* _DATA TO PROCESS_
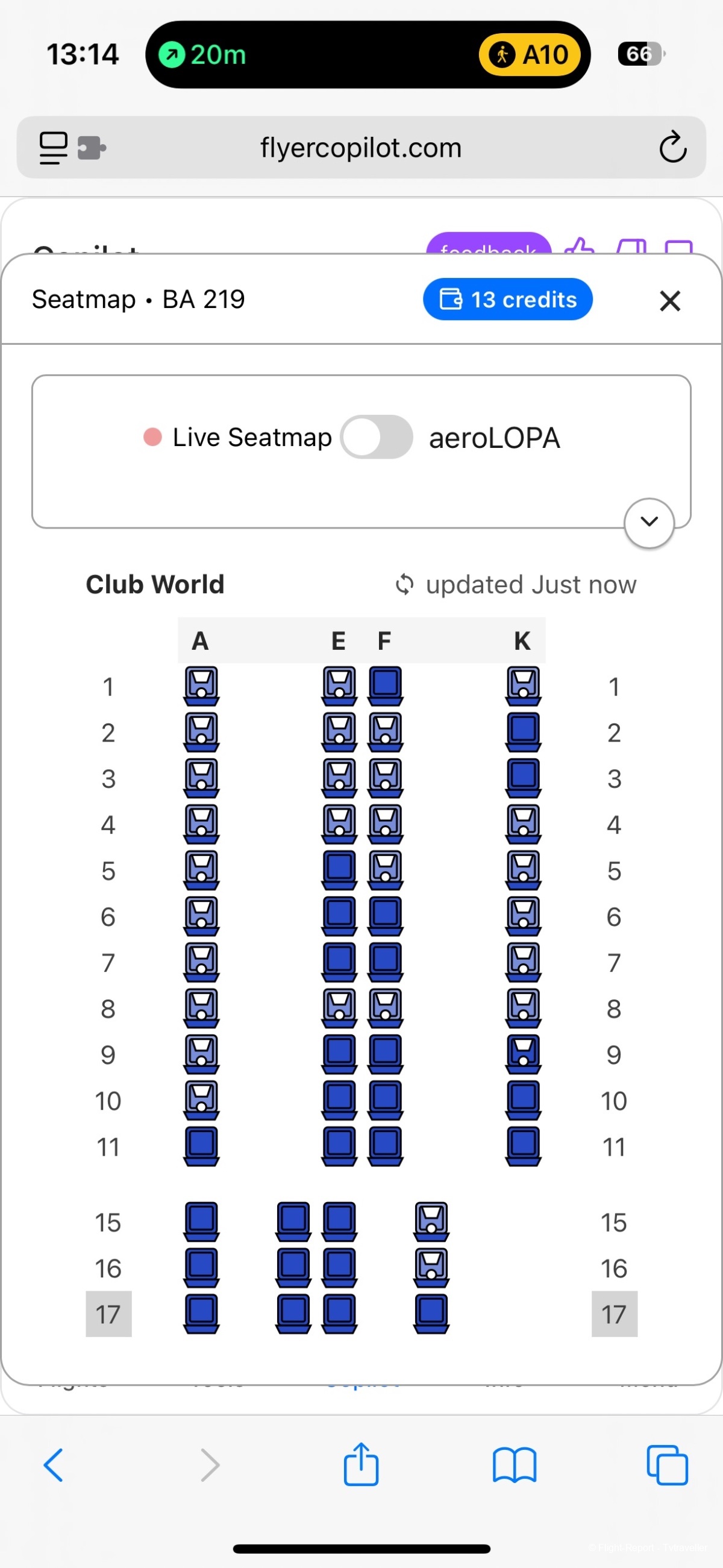Screen dimensions: 723x1568
Task: Tap the A10 walking Live Activity pill
Action: (530, 55)
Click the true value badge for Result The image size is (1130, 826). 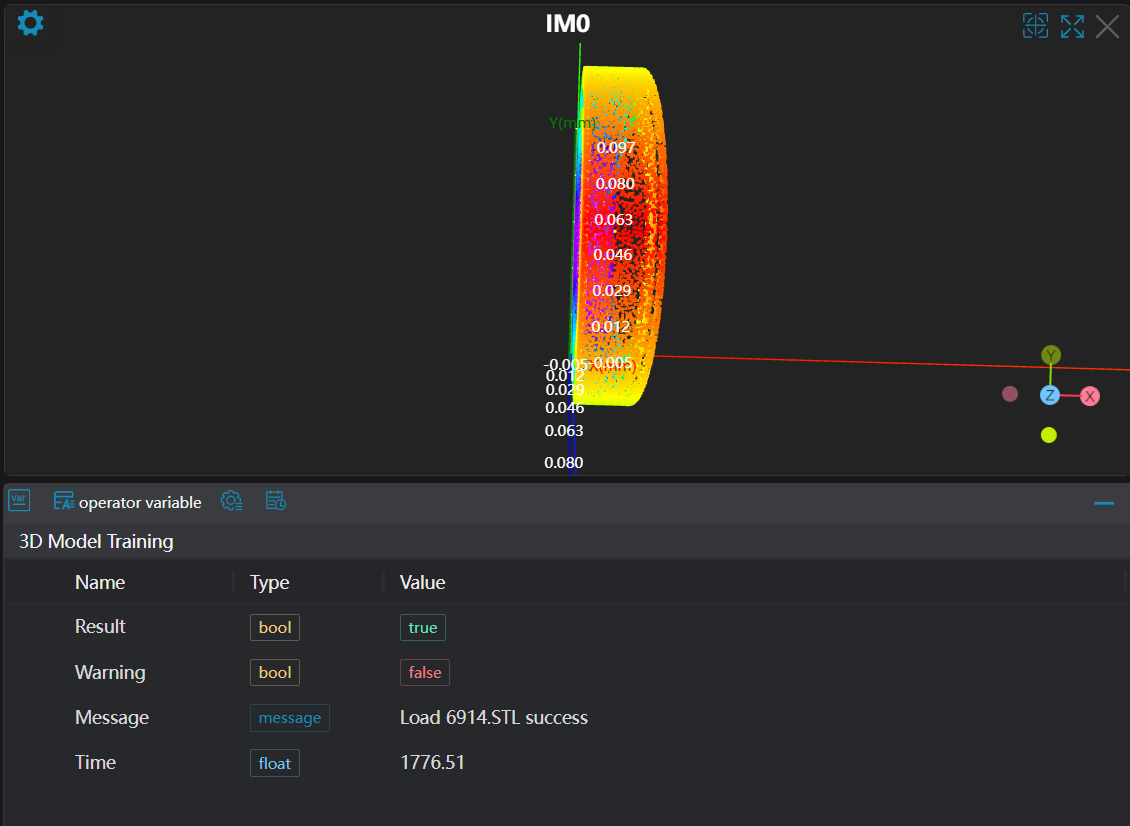(422, 627)
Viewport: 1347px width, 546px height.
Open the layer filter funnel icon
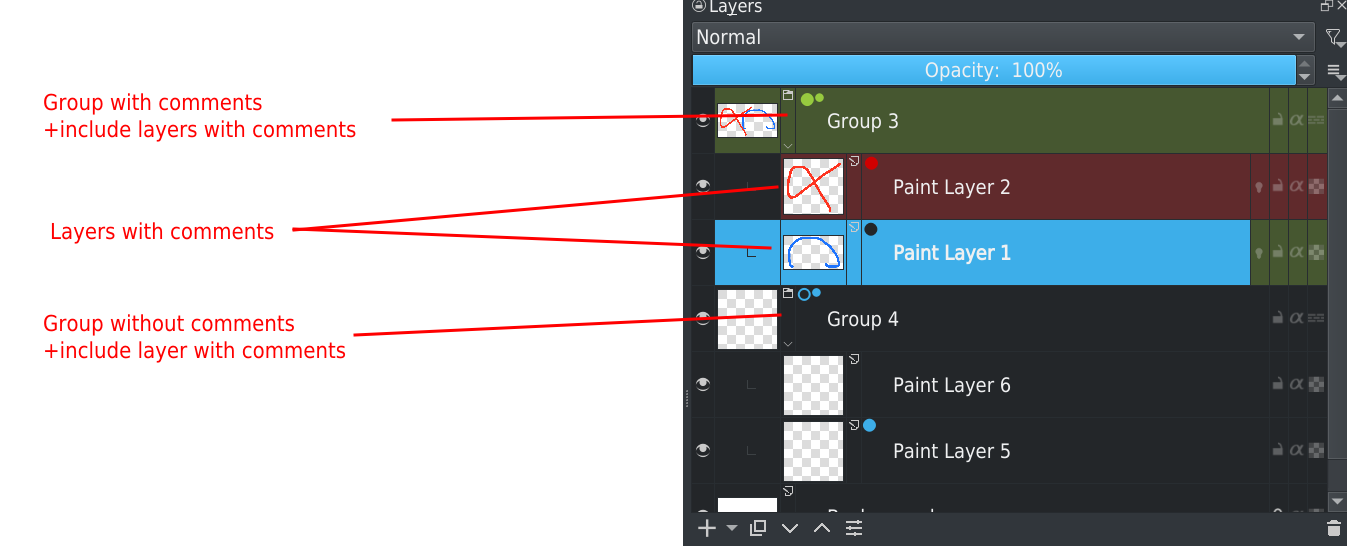(1333, 38)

* _TASK STATEMENT_
Please output the lines of the records above from the one with "Viewport: 1347px width, 546px height." through the last, exactly as they appear and with both ends included; skip any pictures and add nothing.

* _ANSWER FOR THE TASK_
Viewport: 1347px width, 546px height.
Open the layer filter funnel icon
(1333, 38)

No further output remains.